(Exercise objective) Please restate each entry below, word for word.

Stored items from a collection
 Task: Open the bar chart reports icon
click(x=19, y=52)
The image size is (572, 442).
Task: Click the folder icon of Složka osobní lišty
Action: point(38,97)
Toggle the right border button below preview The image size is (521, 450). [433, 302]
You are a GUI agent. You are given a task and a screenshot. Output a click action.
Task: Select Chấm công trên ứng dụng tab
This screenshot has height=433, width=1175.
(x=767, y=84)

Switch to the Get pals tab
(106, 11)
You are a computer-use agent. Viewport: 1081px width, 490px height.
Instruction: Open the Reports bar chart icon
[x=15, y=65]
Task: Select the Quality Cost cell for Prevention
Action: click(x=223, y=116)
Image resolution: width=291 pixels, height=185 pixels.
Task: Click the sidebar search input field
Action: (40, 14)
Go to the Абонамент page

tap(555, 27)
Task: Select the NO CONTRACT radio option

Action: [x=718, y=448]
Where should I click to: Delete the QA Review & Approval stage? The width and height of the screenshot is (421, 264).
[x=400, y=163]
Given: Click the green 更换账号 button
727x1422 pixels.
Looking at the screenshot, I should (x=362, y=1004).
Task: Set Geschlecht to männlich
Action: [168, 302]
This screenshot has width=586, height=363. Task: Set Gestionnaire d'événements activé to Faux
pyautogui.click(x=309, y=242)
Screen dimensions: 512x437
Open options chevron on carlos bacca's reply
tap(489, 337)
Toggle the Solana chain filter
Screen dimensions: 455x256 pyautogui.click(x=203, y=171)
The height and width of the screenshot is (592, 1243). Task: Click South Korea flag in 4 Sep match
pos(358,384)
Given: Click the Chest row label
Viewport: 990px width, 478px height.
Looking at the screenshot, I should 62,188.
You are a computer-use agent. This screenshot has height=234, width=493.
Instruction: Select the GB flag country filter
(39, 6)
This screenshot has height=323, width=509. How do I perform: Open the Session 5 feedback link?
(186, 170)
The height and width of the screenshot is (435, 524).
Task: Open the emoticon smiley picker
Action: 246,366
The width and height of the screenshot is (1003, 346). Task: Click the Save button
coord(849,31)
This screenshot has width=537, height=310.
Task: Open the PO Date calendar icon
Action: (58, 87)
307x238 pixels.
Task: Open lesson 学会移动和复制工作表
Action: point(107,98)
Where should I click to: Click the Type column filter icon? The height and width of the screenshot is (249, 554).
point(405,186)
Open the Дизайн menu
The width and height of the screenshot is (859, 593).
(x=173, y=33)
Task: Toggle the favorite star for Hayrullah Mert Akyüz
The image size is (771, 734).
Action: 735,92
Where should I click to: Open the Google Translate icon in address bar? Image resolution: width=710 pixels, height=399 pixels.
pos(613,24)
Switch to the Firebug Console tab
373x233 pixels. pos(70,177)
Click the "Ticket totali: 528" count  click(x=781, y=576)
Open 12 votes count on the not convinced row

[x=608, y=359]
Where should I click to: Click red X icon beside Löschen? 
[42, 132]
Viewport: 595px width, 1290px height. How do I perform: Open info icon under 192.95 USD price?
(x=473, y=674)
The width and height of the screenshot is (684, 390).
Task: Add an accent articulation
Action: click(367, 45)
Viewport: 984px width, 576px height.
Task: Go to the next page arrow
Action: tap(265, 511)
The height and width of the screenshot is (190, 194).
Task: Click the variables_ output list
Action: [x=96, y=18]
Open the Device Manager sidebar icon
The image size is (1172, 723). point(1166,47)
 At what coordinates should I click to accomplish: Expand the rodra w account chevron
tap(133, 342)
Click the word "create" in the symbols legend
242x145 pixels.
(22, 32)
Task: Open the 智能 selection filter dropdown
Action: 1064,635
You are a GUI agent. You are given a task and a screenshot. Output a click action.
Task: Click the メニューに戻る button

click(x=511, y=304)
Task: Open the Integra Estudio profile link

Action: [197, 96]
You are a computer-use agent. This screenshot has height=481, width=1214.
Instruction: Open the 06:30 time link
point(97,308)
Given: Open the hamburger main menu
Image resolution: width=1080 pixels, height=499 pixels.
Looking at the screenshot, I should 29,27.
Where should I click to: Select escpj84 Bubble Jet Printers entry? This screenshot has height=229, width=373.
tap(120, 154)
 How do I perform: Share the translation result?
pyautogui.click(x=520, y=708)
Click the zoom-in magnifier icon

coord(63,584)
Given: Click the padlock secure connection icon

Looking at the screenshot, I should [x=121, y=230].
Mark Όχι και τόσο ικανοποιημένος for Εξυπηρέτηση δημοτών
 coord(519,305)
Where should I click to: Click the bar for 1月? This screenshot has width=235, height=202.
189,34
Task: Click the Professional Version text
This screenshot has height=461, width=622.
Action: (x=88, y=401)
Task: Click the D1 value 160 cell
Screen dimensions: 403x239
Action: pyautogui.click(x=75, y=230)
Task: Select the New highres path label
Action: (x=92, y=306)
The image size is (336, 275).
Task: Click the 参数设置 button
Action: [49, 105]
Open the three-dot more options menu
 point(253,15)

(Answer below)
 Task: Open the bar chart reports icon
click(x=19, y=52)
The image size is (572, 442).
Task: Click the folder icon of Složka osobní lišty
Action: point(38,97)
Toggle the right border button below preview The image size is (521, 450). [433, 302]
You are a GUI agent. You are given a task and a screenshot. Output a click action.
Task: Select Chấm công trên ứng dụng tab
This screenshot has height=433, width=1175.
(x=767, y=84)

Switch to the Get pals tab
(106, 11)
You are a computer-use agent. Viewport: 1081px width, 490px height.
Instruction: Open the Reports bar chart icon
[x=15, y=65]
Task: Select the Quality Cost cell for Prevention
Action: click(x=223, y=116)
Image resolution: width=291 pixels, height=185 pixels.
Task: Click the sidebar search input field
Action: (40, 14)
Go to the Абонамент page

tap(555, 27)
Task: Select the NO CONTRACT radio option

Action: [x=718, y=448]
Where should I click to: Delete the QA Review & Approval stage? The width and height of the screenshot is (421, 264).
[x=400, y=163]
Given: Click the green 更换账号 button
727x1422 pixels.
Looking at the screenshot, I should (x=362, y=1004).
Task: Set Geschlecht to männlich
Action: [168, 302]
This screenshot has width=586, height=363. Task: Set Gestionnaire d'événements activé to Faux
pyautogui.click(x=309, y=242)
Screen dimensions: 512x437
Open options chevron on carlos bacca's reply
tap(489, 337)
Toggle the Solana chain filter
Screen dimensions: 455x256 pyautogui.click(x=203, y=171)
The height and width of the screenshot is (592, 1243). Task: Click South Korea flag in 4 Sep match
pos(358,384)
Given: Click the Chest row label
Viewport: 990px width, 478px height.
Looking at the screenshot, I should 62,188.
You are a computer-use agent. This screenshot has height=234, width=493.
Instruction: Select the GB flag country filter
(39, 6)
This screenshot has height=323, width=509. How do I perform: Open the Session 5 feedback link?
(186, 170)
The height and width of the screenshot is (435, 524).
Task: Open the emoticon smiley picker
Action: 246,366
The width and height of the screenshot is (1003, 346). Task: Click the Save button
coord(849,31)
This screenshot has width=537, height=310.
Task: Open the PO Date calendar icon
Action: (58, 87)
307x238 pixels.
Task: Open lesson 学会移动和复制工作表
Action: point(107,98)
Where should I click to: Click the Type column filter icon? The height and width of the screenshot is (249, 554).
point(405,186)
Open the Дизайн menu
The width and height of the screenshot is (859, 593).
(x=173, y=33)
Task: Toggle the favorite star for Hayrullah Mert Akyüz
The image size is (771, 734).
Action: 735,92
Where should I click to: Open the Google Translate icon in address bar? Image resolution: width=710 pixels, height=399 pixels.
pos(613,24)
Switch to the Firebug Console tab
373x233 pixels. pos(70,177)
Click the "Ticket totali: 528" count  click(x=781, y=576)
Open 12 votes count on the not convinced row

[x=608, y=359]
Where should I click to: Click red X icon beside Löschen? 
[42, 132]
Viewport: 595px width, 1290px height. How do I perform: Open info icon under 192.95 USD price?
(x=473, y=674)
The width and height of the screenshot is (684, 390).
Task: Add an accent articulation
Action: click(367, 45)
Viewport: 984px width, 576px height.
Task: Go to the next page arrow
Action: tap(265, 511)
The height and width of the screenshot is (190, 194).
Task: Click the variables_ output list
Action: [x=96, y=18]
Open the Device Manager sidebar icon
The image size is (1172, 723). point(1166,47)
 At what coordinates should I click to accomplish: Expand the rodra w account chevron
tap(133, 342)
Click the word "create" in the symbols legend
242x145 pixels.
(22, 32)
Task: Open the 智能 selection filter dropdown
Action: 1064,635
You are a GUI agent. You are given a task and a screenshot. Output a click action.
Task: Click the メニューに戻る button

click(x=511, y=304)
Task: Open the Integra Estudio profile link

Action: [197, 96]
You are a computer-use agent. This screenshot has height=481, width=1214.
Instruction: Open the 06:30 time link
point(97,308)
Given: Open the hamburger main menu
Image resolution: width=1080 pixels, height=499 pixels.
Looking at the screenshot, I should 29,27.
Where should I click to: Select escpj84 Bubble Jet Printers entry? This screenshot has height=229, width=373.
tap(120, 154)
 How do I perform: Share the translation result?
pyautogui.click(x=520, y=708)
Click the zoom-in magnifier icon

coord(63,584)
Given: Click the padlock secure connection icon

Looking at the screenshot, I should [x=121, y=230].
Mark Όχι και τόσο ικανοποιημένος for Εξυπηρέτηση δημοτών
 coord(519,305)
Where should I click to: Click the bar for 1月? This screenshot has width=235, height=202.
189,34
Task: Click the Professional Version text
This screenshot has height=461, width=622.
Action: (x=88, y=401)
Task: Click the D1 value 160 cell
Screen dimensions: 403x239
Action: pyautogui.click(x=75, y=230)
Task: Select the New highres path label
Action: (x=92, y=306)
The image size is (336, 275).
Task: Click the 参数设置 button
Action: [49, 105]
Open the three-dot more options menu
 point(253,15)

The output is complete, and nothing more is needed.